São Casas. Lugares de
Habitação, de medos, de segredos, de seres fechados em labirintos infinitos que
a História foi tecendo, cruelmente, mas em que elas se foram enredando como
moscas prisioneiras da teia das conveniências sociais e políticas.
“ Casas Pardas”, a Peça
que nasceu da vontade de traduzir o romance de Maria Velho da Costa de Nuno
Carinhas e do trabalho literário de Luísa Costa Gomes, é um prodígio de
economia e sapiência teatral. Nenhuma palavra é inútil, nenhuma personagem é
irrelevante, nenhum gesto se perde no meio da História.
Melhor dizendo, das
Histórias que cruzam uma família da Burguesia Lisboeta – com a sua tríade de
Marias, nome tão português e tão característico do Portugal de Salazar, a
matriarca fria e impassível, Maria do Carmo, as filhas, a menina bonita e mal amada, Maria das
Dores, a irreverente Maria Elisa, o
marido e o irmão – com as vidas das empregadas, dos amigos, , das carpideiras
que choram a morte de todos os que gravitam à volta daquele pequeno mundo em
tons de Farsa.
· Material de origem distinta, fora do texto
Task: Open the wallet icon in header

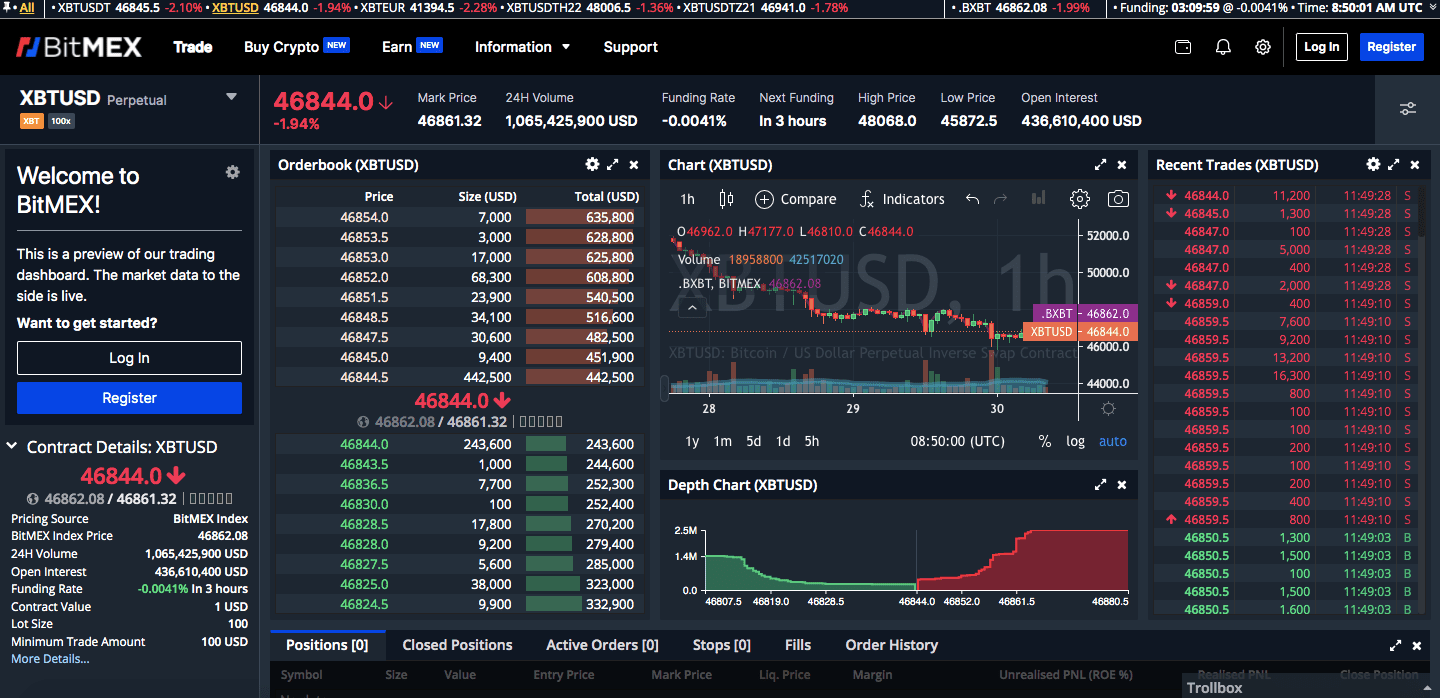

A cena da Ceia em que as
personagens se juntam, usando uma pequena máscara que lhes esconde o olhar, é a
perfeita síntese deste baile eterno de Fantasmas de um país que já morreu, mas
que ainda revela sinais de vida.
Salazar não explica tudo.
Nunca explicou: ele não passou de um pretexto para que uma sociedade
corporizasse o seu reaccionarismo mais primário, os seus complexos de classe e
hierarquia, o seu desejo profundo de viver em plena mediocridade de sonhos e
ambições.
Cada personagem é, em si,
uma Casa. Um espaço encerrado, circular, onde não flui a vida, onde tudo morre
à nascença.
Todas elas sopram o ar de morte e podridão desse Tempo decadente na figura da boneca de
carne e osso que é Maria das Dores. Que se rebela num magnífico monólogo, mas
que está irremediavelmente condenada: sempre será um sub-produto dessa
sociedade familiar que odeia a
individualidade, a autonomia, o pensamento.
Vejamos essas Casas por
dentro. Olhemos as Janelas da Alma do que fomos para perceber, através dos
sinais que esta luminosa Peça de Teatro, de Vida, nos transmite aquilo em que nos
tornamos.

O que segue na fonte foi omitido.